[INSTRUCTIONS FOR THE TASK]
Scan the entries for lines with the word "will" and copy those lines.

(Stored data entries)
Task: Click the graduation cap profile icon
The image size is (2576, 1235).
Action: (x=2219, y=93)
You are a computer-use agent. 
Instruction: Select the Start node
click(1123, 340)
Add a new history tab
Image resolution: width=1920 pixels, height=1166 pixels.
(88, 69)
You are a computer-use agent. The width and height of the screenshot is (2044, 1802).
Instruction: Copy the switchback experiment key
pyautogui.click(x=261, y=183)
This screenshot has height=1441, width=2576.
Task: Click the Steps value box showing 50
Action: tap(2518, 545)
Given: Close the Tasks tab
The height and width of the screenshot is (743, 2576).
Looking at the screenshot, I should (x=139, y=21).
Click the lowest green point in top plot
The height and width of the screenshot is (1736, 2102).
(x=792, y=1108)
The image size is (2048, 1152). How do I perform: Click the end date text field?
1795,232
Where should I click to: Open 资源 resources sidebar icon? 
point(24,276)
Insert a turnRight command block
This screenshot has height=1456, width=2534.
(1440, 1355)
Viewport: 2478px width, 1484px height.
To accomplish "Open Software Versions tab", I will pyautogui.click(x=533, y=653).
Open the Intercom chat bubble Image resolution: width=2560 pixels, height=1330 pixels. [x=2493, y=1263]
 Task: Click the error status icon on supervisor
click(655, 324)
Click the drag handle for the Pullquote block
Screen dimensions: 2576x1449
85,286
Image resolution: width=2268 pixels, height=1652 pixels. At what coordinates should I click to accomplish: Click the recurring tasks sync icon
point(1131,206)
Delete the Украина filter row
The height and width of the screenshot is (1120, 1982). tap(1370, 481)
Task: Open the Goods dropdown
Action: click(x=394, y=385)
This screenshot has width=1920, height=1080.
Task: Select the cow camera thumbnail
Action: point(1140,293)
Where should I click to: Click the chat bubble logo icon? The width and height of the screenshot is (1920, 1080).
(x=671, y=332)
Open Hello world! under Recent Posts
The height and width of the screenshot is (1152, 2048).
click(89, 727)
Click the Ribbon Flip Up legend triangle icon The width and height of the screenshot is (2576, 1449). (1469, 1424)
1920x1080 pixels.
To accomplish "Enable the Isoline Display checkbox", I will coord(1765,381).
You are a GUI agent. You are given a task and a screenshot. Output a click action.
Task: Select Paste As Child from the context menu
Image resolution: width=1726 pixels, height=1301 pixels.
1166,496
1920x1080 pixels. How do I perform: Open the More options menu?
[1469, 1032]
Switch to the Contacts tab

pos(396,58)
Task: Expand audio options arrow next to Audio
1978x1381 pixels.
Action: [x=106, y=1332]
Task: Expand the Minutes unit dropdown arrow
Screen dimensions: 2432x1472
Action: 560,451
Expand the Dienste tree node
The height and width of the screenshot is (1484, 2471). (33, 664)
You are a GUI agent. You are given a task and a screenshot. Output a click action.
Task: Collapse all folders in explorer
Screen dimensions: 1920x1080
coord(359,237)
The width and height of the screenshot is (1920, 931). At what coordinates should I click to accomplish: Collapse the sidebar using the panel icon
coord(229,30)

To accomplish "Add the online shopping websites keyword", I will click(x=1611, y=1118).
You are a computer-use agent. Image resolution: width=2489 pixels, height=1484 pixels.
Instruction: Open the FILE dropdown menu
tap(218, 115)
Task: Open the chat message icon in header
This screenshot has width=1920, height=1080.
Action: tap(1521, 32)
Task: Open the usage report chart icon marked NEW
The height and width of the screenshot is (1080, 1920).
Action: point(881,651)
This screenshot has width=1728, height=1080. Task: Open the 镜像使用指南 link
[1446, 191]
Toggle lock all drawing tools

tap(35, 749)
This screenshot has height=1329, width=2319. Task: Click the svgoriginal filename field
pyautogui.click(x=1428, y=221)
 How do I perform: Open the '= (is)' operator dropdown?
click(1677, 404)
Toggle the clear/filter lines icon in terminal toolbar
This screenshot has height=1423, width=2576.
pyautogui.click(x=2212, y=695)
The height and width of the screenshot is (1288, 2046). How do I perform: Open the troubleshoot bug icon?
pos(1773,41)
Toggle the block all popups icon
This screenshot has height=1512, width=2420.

[EXPECTED ANSWER]
To accomplish "Open Software Versions tab", I will pyautogui.click(x=533, y=653).
To accomplish "Enable the Isoline Display checkbox", I will coord(1765,381).
To accomplish "Add the online shopping websites keyword", I will click(x=1611, y=1118).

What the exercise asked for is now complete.